We have allowed our policy and good sense to be determined by jingoism, politics and enablement of pro-drug advocates.
Some are good meaning, some not, just forwarding the legalization agenda of hard drugs.
We have to understand that low-barrier does nothing, but makes a number of us just feel good. I repeat it does nothing to address and treat the problem of addiction.
Make no mistake this is a problem, which has been going on far too long. We have been sold a bill of good that hardcore drug use is acceptable in our society. It is not, given the associated other issues that arise (to say nothing of the cost), such as use of limited resources of first responders, who are unfortunately put into the position of enabling such use.
To say nothing of the fact that this minimizes their duties in other areas.
Addiction is not the only issue here, either. Mental illness and the care for those who have these such conditions have been ignored. Again, particularly the NDP of days gone by, shut down Riverview and downloaded the resulting consequences and costs to first responders, hospitals and the various health agencies throughout the province.
We have done nothing to treat the addiction issue, which is rampant in this community, those who self-medicate to feel better in the hope that they get back to the normalcy they want to feel.
Again, shame on us because we’ve made this a political football and an industry.
You cannot address these issues by simply providing housing without life-skills and jobs training, and most importantly a desire to leave their drug using past behind them.
Unfortunately, I predict that without providing these elements in place that the housing will deteriorate into a filthy slum, adding to the NIMBY mentality for future projects.
Granted, there are a few members of the homeless community who are not drug-addled or mentally ill. They have hit some bad luck and need a hand up not a hand out. Social services should concentrate on eliminating this number and getting them back on their feet.
I have had over 35 years experience dealing with these individuals amongst others. I am more severe in my outlook as to how to treat the issues we are facing. I know I am going to get a response from those that hold the do-good mentality, who support drug legalization, pointing to Portugal as the poster child for drug decriminalization. If you possess amounts for personal consumption, you are not charged. Trafficking is still an offence, which can get you jail time to a max of 12 years.
If you research the matter further, Portugal still has some of the highest addiction rates in the European community, but they are trying to address the addiction issue.
If you break the laws, you are given a choice of jail time or enrolment and completion of a rehab program.
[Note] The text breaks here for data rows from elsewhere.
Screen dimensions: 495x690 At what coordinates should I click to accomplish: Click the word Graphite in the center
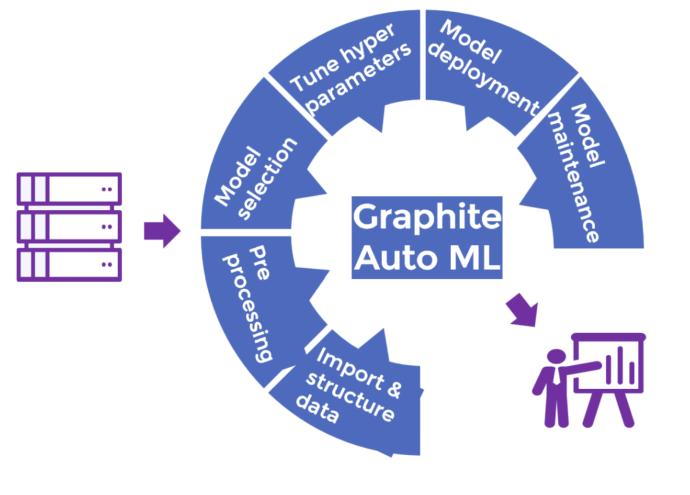click(427, 217)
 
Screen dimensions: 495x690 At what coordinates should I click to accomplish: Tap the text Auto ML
click(427, 257)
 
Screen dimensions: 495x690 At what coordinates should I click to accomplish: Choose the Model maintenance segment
click(579, 175)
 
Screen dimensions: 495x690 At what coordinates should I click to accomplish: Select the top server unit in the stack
click(69, 189)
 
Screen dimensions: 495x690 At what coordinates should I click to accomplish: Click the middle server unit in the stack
click(69, 227)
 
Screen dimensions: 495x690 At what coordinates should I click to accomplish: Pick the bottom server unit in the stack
click(69, 265)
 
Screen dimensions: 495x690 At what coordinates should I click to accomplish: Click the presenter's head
click(556, 357)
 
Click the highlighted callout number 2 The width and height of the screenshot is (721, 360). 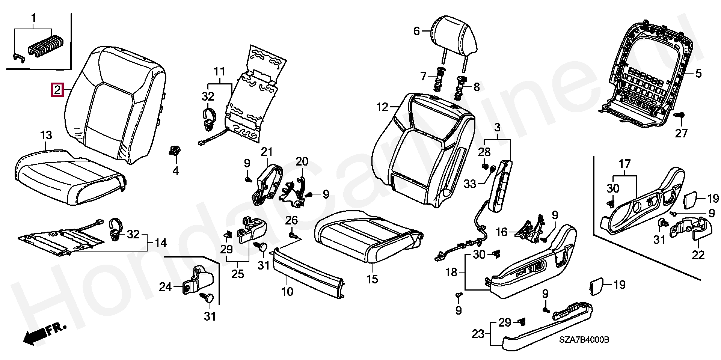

If you drop out of the program or are caught using on this alternative program to the criminal program, you go to jail.
Their system still has flaws, but is trying to address the core issues of addiction.
I say good on them for trying.
Up to now, our safe injections sites, needle exchanges, feeding programs have done nothing for the addiction issues.
The measure of success for me: are there fewer addicts; are there fewer homeless; are there fewer drains on emergency or hospital resources?
We’ve had these programs in place for how many years? Has any of this improved the homeless or drug addiction situations? Mind you, governments at the provincial and federal levels have paid little more than lip service to addressing mental health and addiction issues.
Let’s monitor this housing experiment we have initiated and see if the situation improves. Unfortunately, I’m pessimistic because Anita Place is full and is getting more people as the housing project is filling up.